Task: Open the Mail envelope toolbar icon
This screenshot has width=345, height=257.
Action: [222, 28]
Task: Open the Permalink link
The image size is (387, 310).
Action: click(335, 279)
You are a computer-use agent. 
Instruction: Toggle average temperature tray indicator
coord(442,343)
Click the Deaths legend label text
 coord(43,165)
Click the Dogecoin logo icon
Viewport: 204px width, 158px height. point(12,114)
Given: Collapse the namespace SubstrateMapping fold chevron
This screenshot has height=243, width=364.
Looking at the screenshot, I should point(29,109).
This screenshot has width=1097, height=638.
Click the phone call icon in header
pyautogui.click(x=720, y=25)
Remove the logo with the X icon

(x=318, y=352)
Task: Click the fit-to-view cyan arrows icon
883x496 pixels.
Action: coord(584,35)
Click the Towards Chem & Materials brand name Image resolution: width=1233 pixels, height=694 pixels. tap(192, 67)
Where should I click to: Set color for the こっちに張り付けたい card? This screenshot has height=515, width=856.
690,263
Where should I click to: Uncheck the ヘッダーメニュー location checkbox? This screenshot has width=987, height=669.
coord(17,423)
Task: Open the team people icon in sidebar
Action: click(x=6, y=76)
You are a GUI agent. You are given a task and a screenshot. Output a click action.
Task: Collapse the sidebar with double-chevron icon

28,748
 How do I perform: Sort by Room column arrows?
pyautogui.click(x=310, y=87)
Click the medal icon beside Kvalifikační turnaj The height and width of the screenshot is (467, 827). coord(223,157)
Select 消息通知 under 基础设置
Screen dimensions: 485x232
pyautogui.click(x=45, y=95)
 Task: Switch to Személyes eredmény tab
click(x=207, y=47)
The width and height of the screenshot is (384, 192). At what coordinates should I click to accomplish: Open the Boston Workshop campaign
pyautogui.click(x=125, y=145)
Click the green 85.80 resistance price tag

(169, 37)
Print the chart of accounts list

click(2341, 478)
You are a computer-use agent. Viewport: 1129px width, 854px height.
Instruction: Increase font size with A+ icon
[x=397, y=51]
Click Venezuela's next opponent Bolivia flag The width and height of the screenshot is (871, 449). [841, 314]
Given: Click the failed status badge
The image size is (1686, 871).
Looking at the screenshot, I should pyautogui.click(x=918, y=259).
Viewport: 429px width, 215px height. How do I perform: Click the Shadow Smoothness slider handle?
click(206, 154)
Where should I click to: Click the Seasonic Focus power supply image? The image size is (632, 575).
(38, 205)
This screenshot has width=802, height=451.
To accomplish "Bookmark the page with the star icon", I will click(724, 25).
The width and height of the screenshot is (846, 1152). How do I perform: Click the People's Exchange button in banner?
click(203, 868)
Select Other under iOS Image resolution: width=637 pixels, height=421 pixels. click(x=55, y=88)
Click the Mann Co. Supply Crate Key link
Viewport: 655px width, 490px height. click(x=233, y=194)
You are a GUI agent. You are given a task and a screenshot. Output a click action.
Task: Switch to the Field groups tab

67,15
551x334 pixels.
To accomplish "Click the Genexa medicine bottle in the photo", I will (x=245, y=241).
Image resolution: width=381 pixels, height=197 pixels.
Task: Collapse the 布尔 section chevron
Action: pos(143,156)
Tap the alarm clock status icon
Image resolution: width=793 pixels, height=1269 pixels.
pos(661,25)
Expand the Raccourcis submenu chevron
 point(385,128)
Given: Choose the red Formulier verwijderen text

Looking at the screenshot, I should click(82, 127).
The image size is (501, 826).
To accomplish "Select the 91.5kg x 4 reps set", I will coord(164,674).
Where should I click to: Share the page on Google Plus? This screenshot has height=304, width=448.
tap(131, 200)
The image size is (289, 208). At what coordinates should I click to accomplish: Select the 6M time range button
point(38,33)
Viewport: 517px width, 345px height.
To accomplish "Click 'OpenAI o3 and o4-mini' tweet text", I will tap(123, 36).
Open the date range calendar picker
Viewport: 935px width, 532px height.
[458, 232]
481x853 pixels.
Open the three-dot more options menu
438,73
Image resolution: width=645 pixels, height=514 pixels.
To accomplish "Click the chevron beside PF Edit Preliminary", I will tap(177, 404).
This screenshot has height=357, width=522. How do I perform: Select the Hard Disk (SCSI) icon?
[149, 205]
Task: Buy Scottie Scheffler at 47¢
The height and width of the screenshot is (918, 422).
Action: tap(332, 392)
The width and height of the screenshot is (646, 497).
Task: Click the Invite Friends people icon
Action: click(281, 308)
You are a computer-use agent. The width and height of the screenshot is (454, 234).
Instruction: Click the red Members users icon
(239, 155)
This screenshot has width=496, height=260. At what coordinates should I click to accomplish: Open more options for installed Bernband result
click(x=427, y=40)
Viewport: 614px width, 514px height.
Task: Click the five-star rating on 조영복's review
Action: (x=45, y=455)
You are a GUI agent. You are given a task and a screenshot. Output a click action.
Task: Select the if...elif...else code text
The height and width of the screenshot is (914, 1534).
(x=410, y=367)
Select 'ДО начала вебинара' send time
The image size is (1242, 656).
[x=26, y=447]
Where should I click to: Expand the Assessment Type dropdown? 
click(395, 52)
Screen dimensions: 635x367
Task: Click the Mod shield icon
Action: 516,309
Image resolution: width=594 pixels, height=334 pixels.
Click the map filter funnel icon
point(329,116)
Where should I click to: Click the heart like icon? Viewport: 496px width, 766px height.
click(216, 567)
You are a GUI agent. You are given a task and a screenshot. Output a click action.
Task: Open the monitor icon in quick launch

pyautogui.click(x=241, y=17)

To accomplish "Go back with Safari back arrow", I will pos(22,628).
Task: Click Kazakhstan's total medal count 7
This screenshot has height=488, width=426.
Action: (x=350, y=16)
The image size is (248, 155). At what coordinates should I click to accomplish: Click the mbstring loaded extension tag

####################

* Consigne: Recopiez à l'identique les lignes à partir de celle qui contient « Given: Collapse the » et jusqu'à celle qui contient « Action: coord(584,35) », ces deux lignes comprises.

* Résultat attendu:
Given: Collapse the namespace SubstrateMapping fold chevron
This screenshot has height=243, width=364.
Looking at the screenshot, I should point(29,109).
This screenshot has width=1097, height=638.
Click the phone call icon in header
pyautogui.click(x=720, y=25)
Remove the logo with the X icon

(x=318, y=352)
Task: Click the fit-to-view cyan arrows icon
883x496 pixels.
Action: coord(584,35)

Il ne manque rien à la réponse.